-- Extracted entries follows --
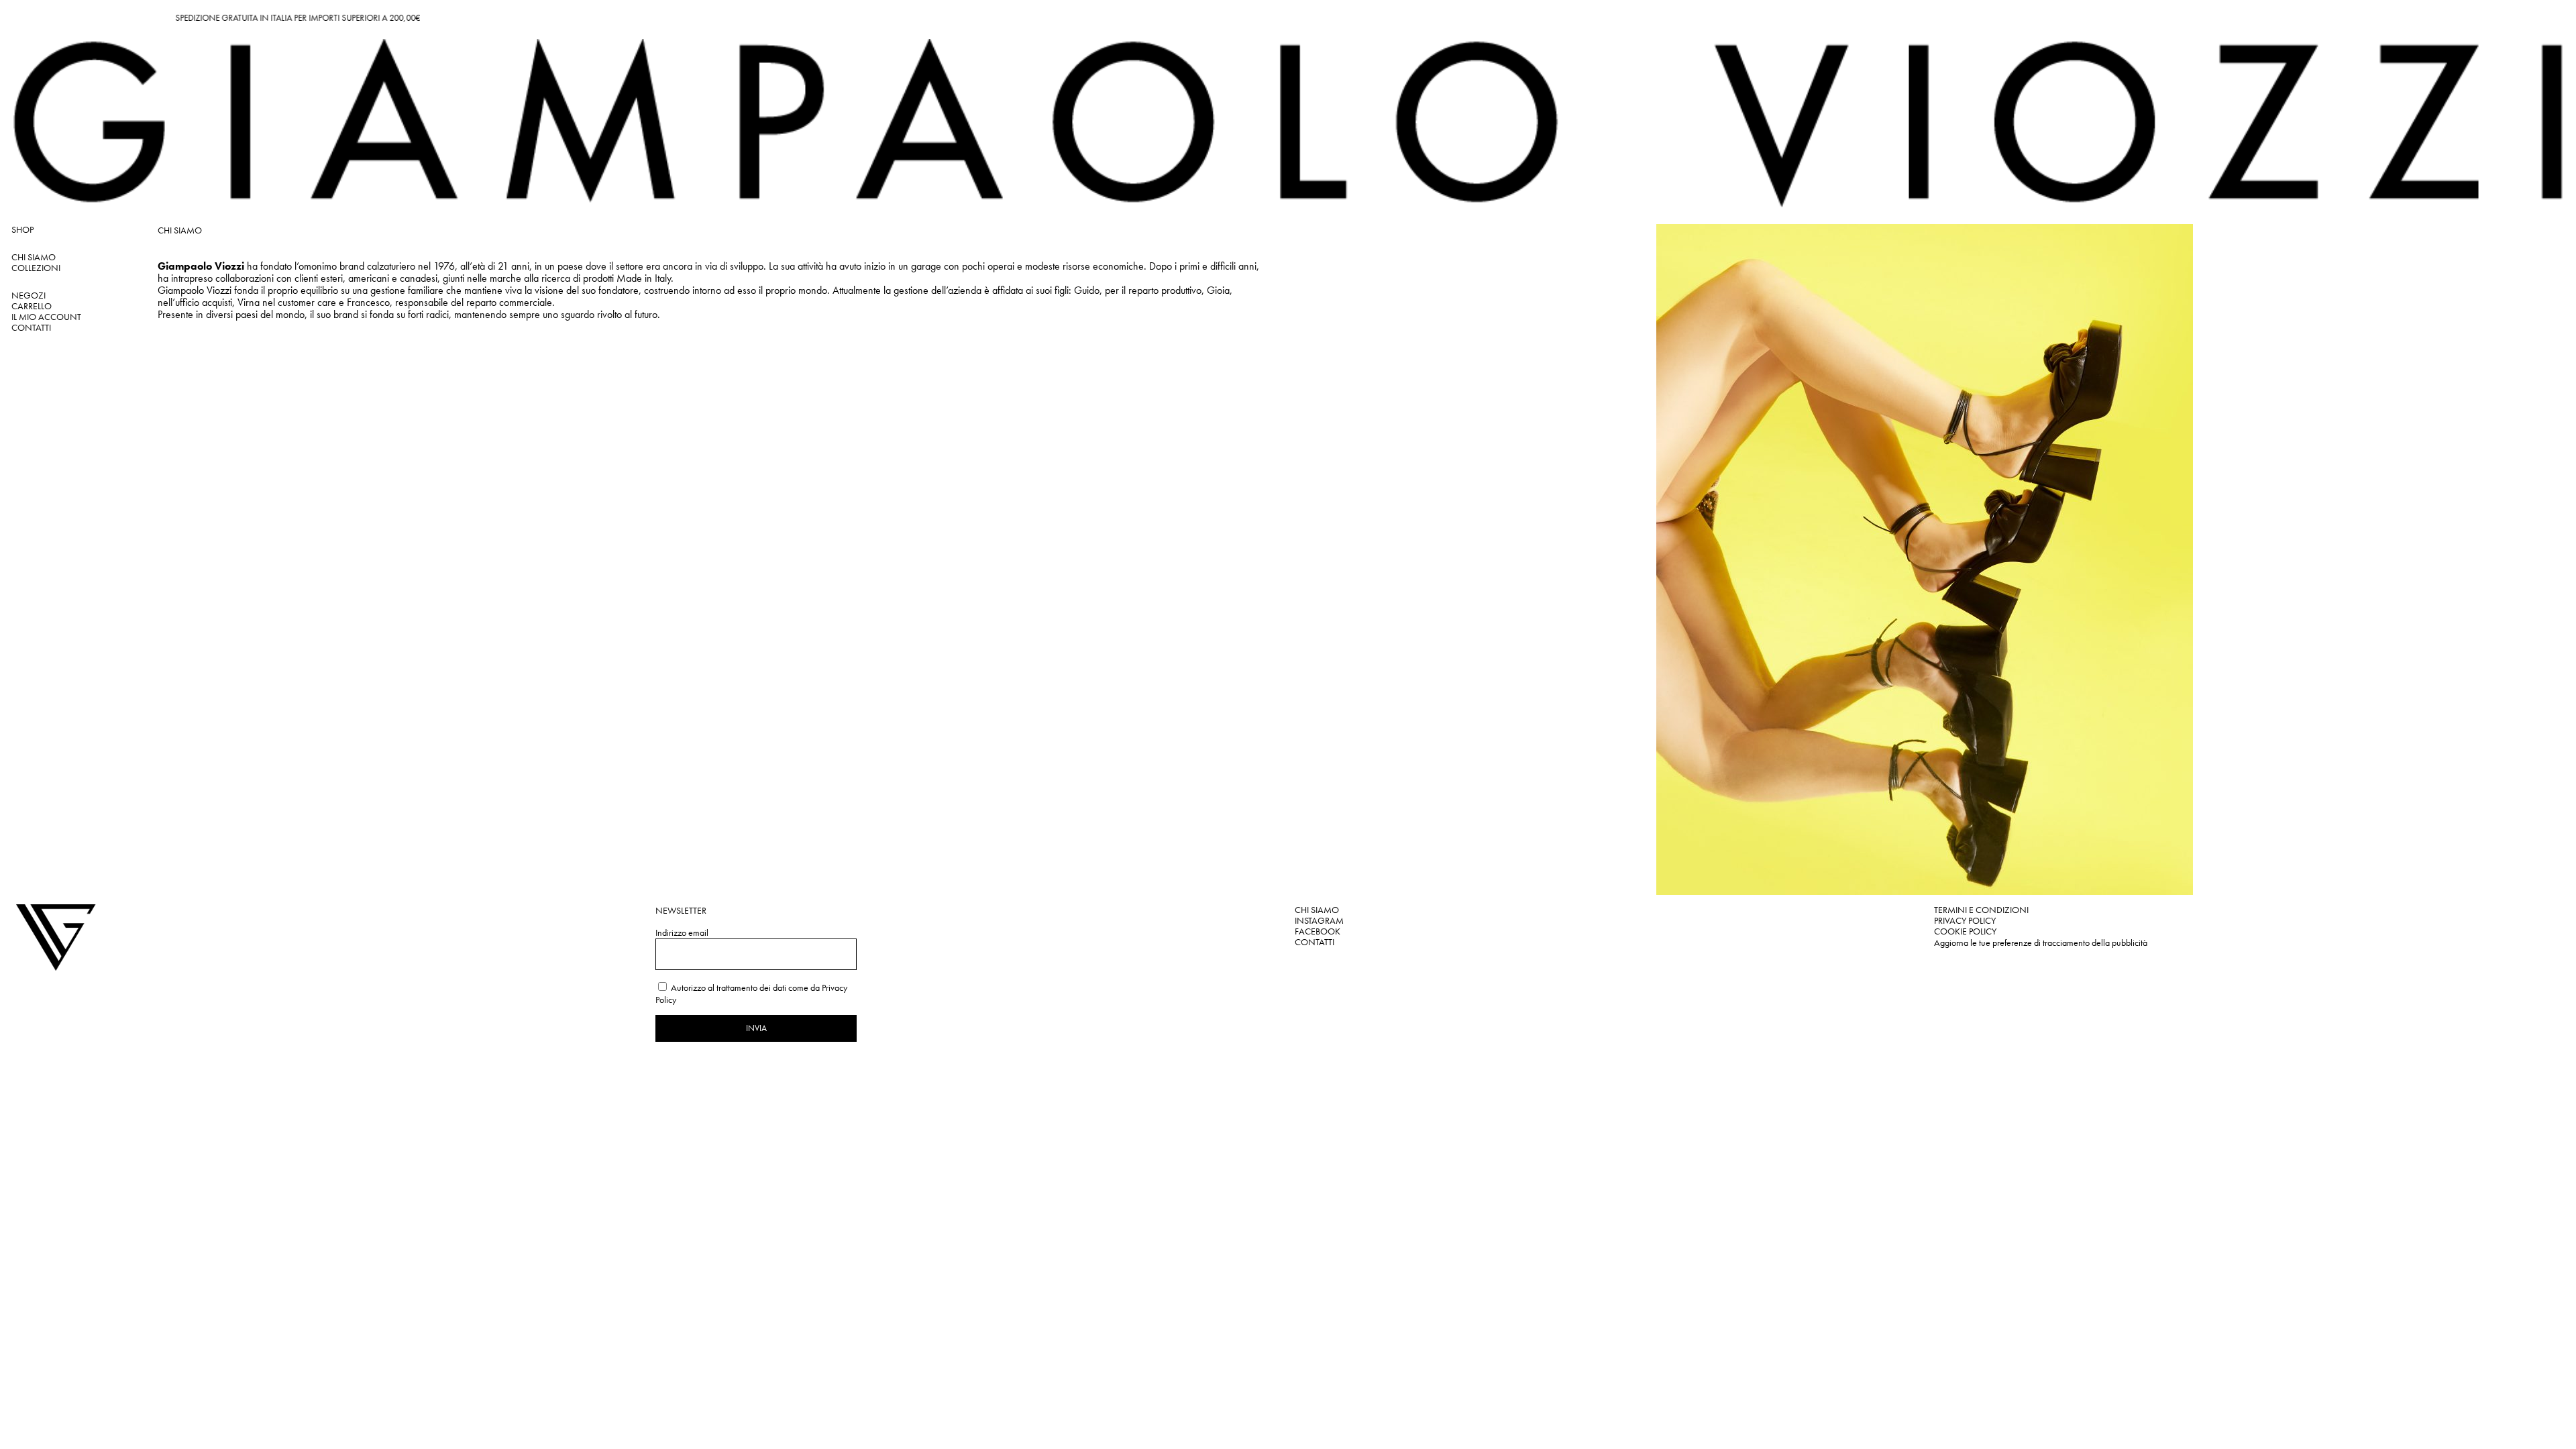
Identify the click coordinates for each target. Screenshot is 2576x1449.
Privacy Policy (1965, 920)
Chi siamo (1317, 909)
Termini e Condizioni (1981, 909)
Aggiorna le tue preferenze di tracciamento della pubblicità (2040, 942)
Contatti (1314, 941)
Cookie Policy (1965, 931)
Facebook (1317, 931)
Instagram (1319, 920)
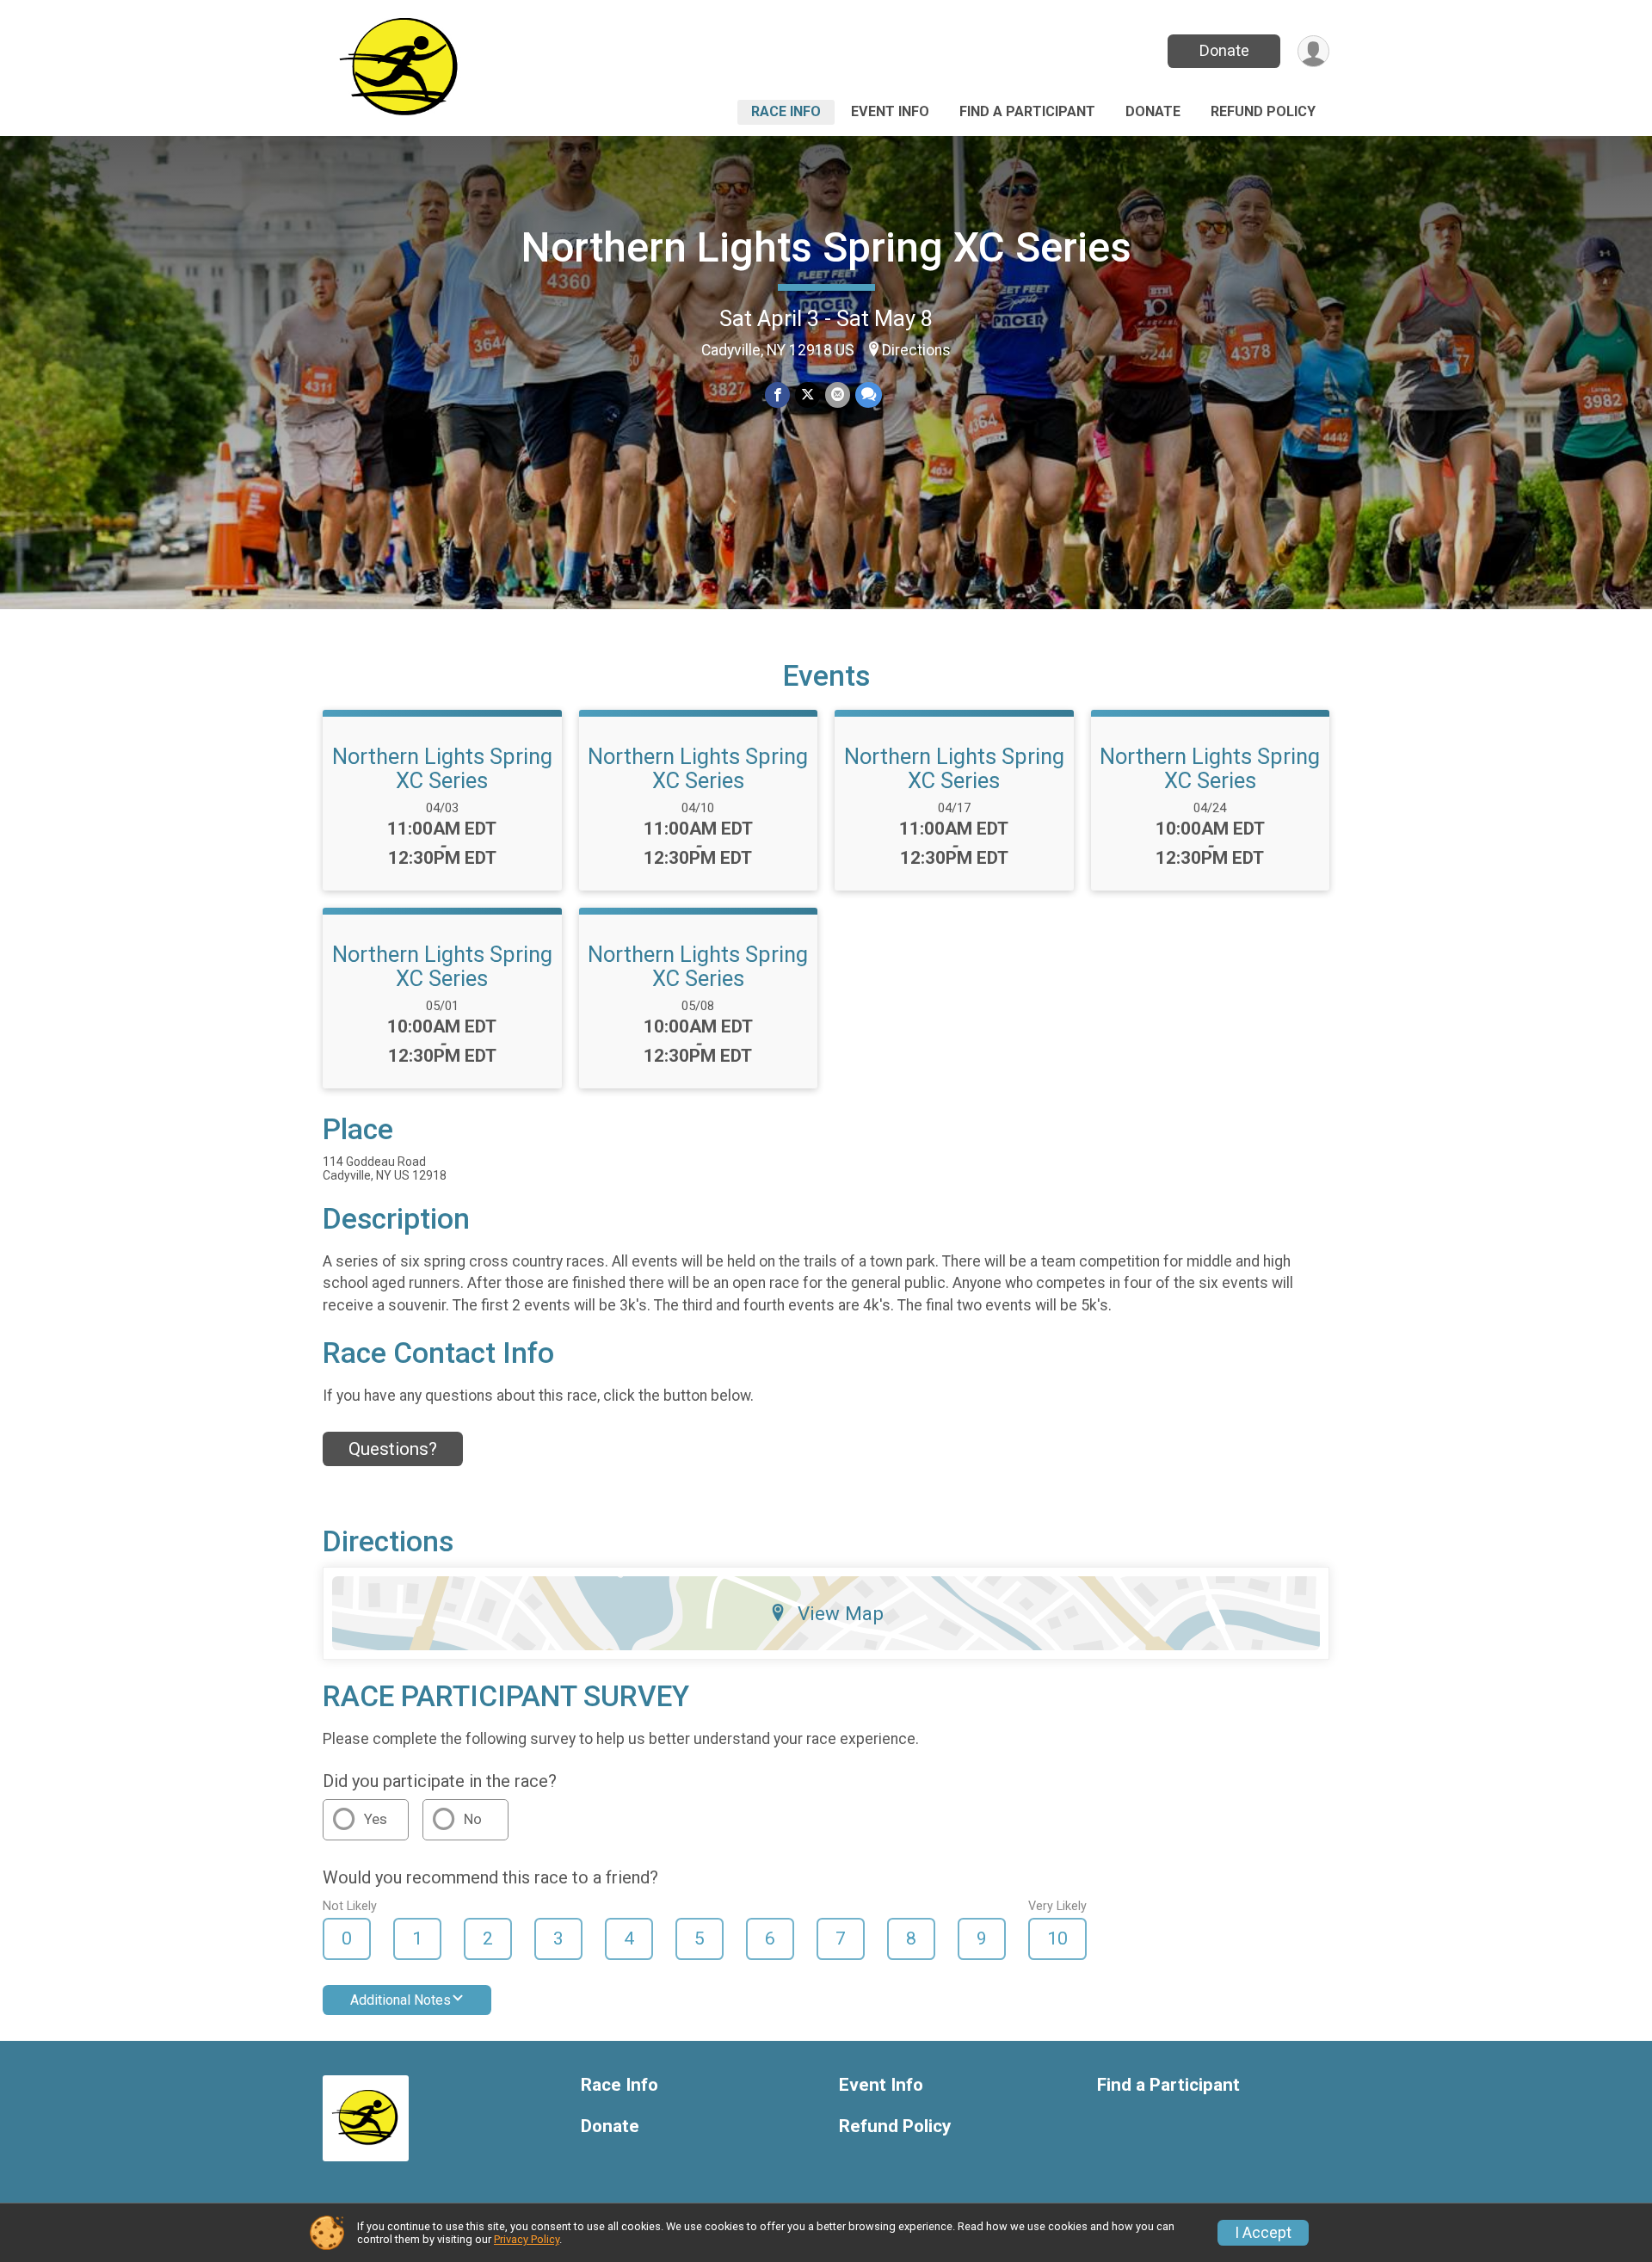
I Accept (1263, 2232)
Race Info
-- Extracted entries concluded --
Exercise prompt: Repeat the entries exactly and keep the pictures out of the copy.

Your solution:
Identify the click coordinates for each target. Screenshot is 2576x1449.
Privacy Policy (1965, 920)
Chi siamo (1317, 909)
Termini e Condizioni (1981, 909)
Aggiorna le tue preferenze di tracciamento della pubblicità (2040, 942)
Contatti (1314, 941)
Cookie Policy (1965, 931)
Facebook (1317, 931)
Instagram (1319, 920)
I Accept (1263, 2232)
Race Info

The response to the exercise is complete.